Source records:

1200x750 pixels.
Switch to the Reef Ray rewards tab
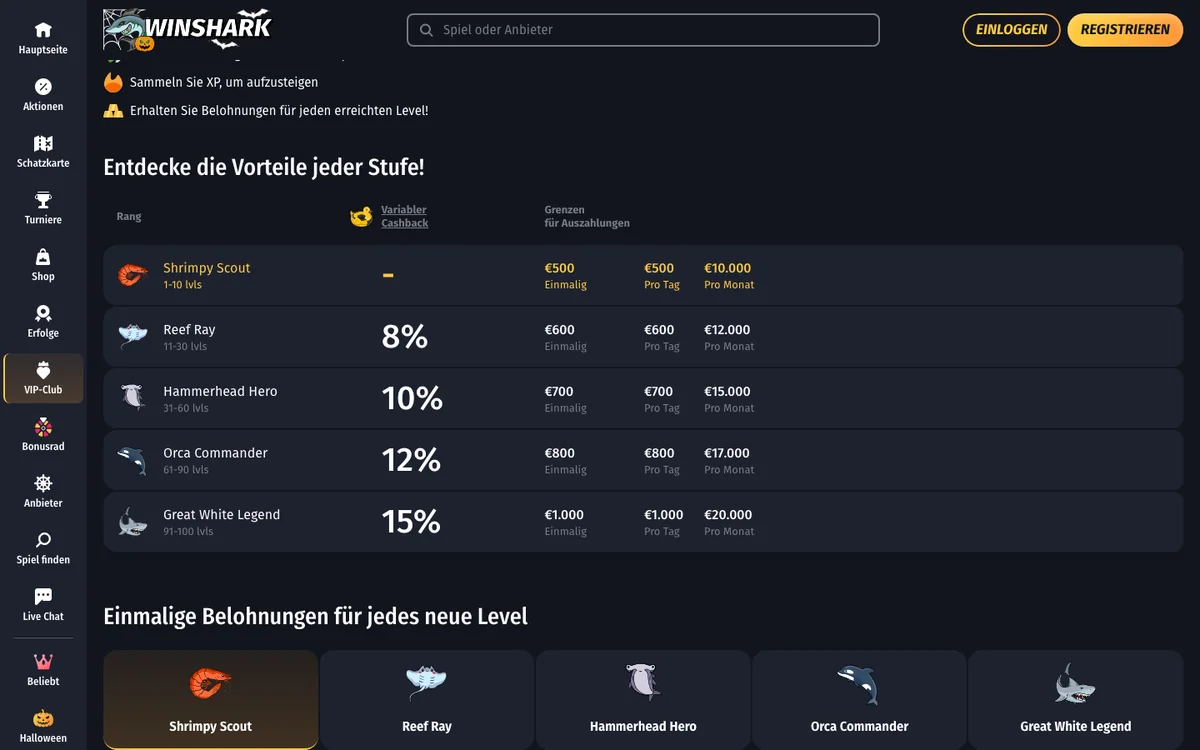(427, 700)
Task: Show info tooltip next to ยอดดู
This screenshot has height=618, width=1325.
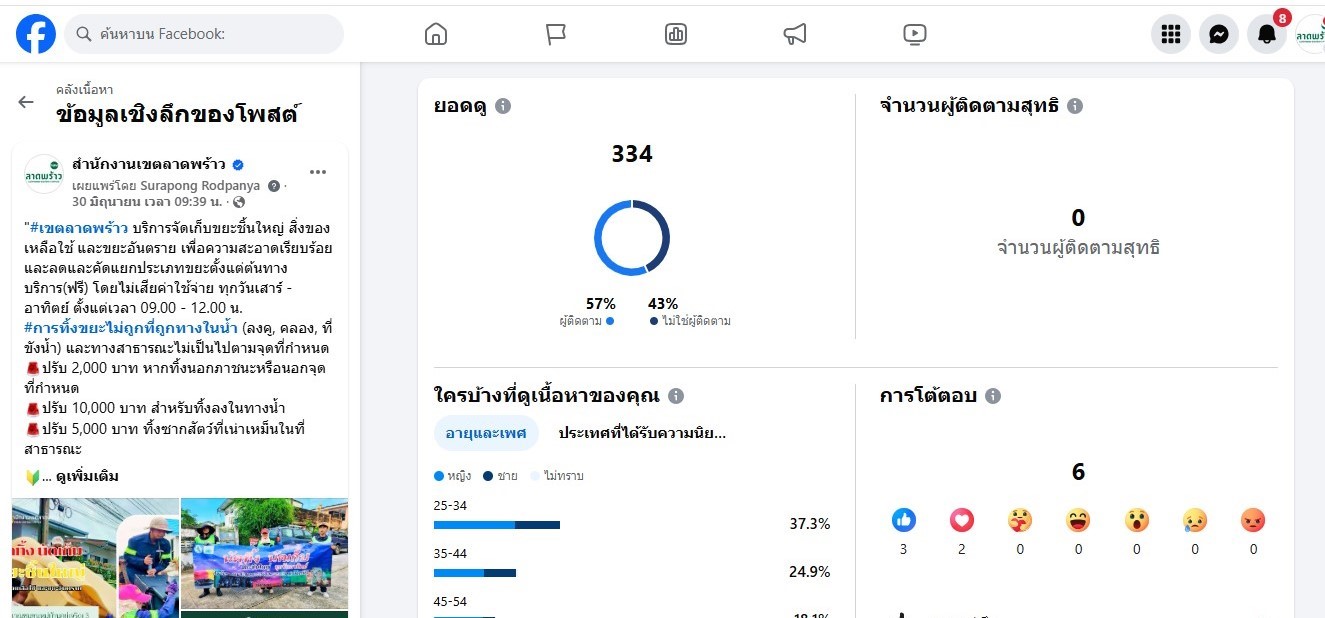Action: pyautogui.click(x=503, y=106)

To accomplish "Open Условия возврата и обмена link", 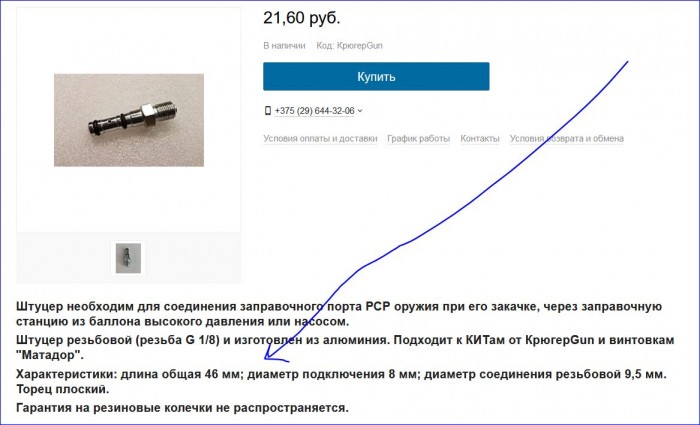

Requirement: Starting with the line that holds "This screenshot has height=618, width=1325.", retype each line through the last one in the listing above, exactly as written. Do not copy any pictures.

Reply:
This screenshot has height=618, width=1325.
Action: pyautogui.click(x=503, y=106)

To accomplish "Open Условия возврата и обмена link", 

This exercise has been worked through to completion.